● Requirement
Copy each of the rows below word for word, leaving out the pictures.

Entries on where items appear:
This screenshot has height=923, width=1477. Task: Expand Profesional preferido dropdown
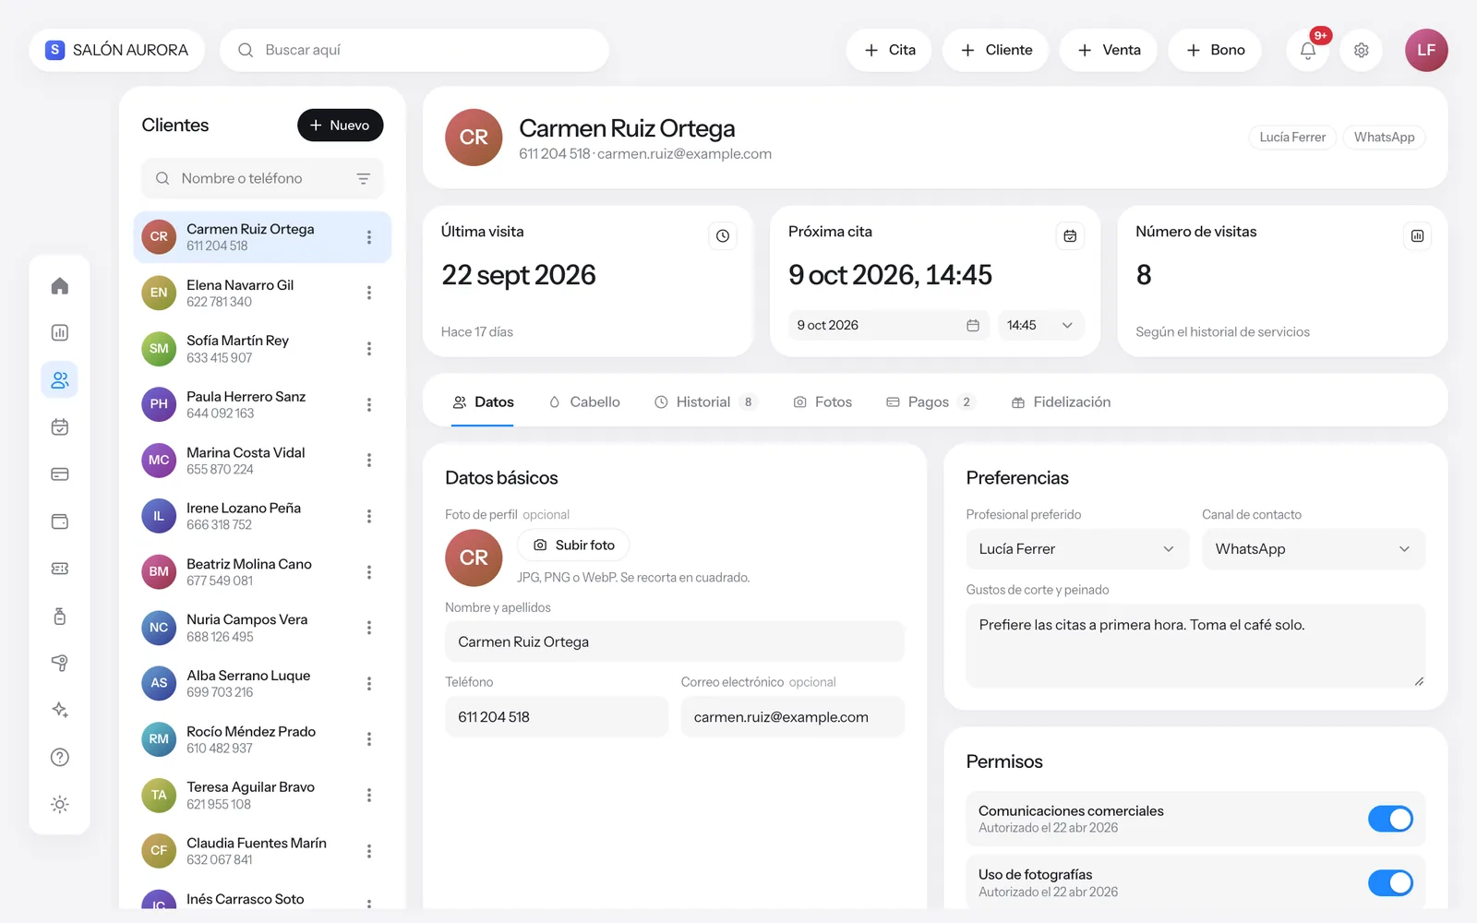point(1077,549)
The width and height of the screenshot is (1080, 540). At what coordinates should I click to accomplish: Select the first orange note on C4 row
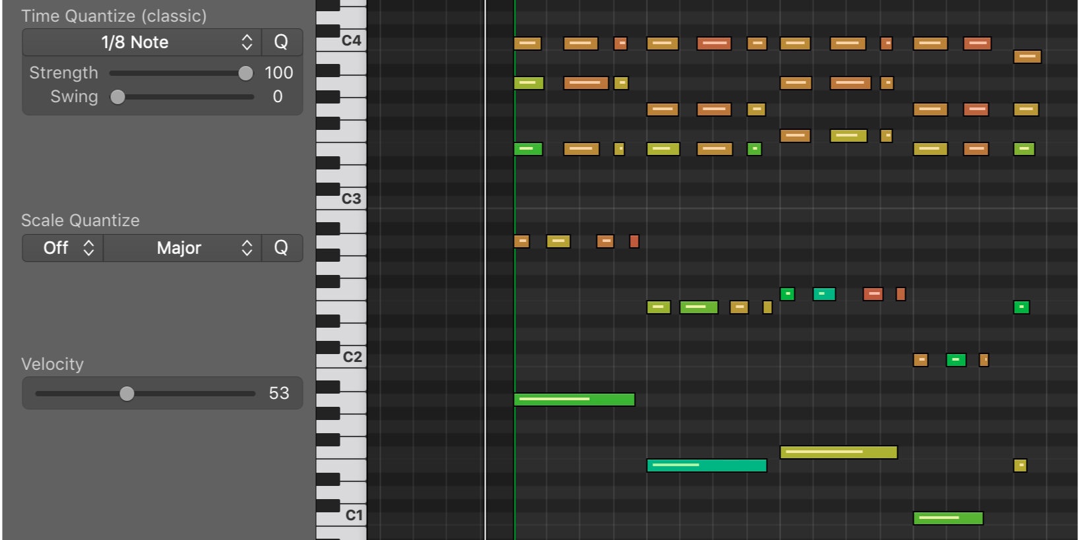pyautogui.click(x=527, y=44)
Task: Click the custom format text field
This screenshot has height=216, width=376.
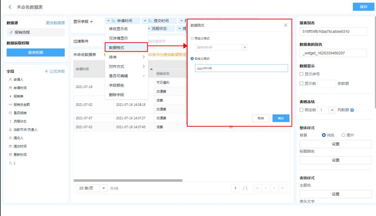Action: tap(241, 68)
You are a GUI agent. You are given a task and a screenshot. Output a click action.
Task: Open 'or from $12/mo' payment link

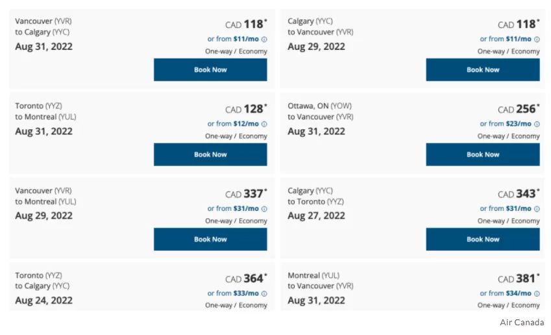point(233,124)
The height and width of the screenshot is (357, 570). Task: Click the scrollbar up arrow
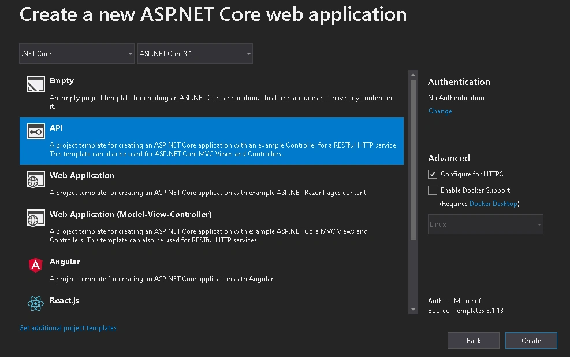click(x=413, y=75)

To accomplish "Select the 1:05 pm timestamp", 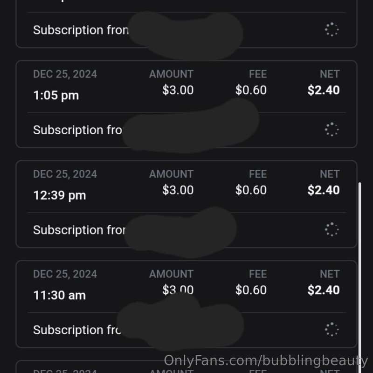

● Answer to this task
This screenshot has height=923, width=1477. Task: Expand Profesional preferido dropdown
point(1077,549)
The width and height of the screenshot is (1080, 540). At what coordinates should I click to accomplish: Select the first orange note on C4 row
pyautogui.click(x=527, y=44)
Task: Click the custom format text field
This screenshot has height=216, width=376.
Action: tap(241, 68)
You are a GUI agent. You are given a task and a screenshot. Output a click action.
Task: Open 'or from $12/mo' payment link

point(233,124)
The height and width of the screenshot is (357, 570). Task: Click the scrollbar up arrow
click(x=413, y=75)

To accomplish "Select the 1:05 pm timestamp", 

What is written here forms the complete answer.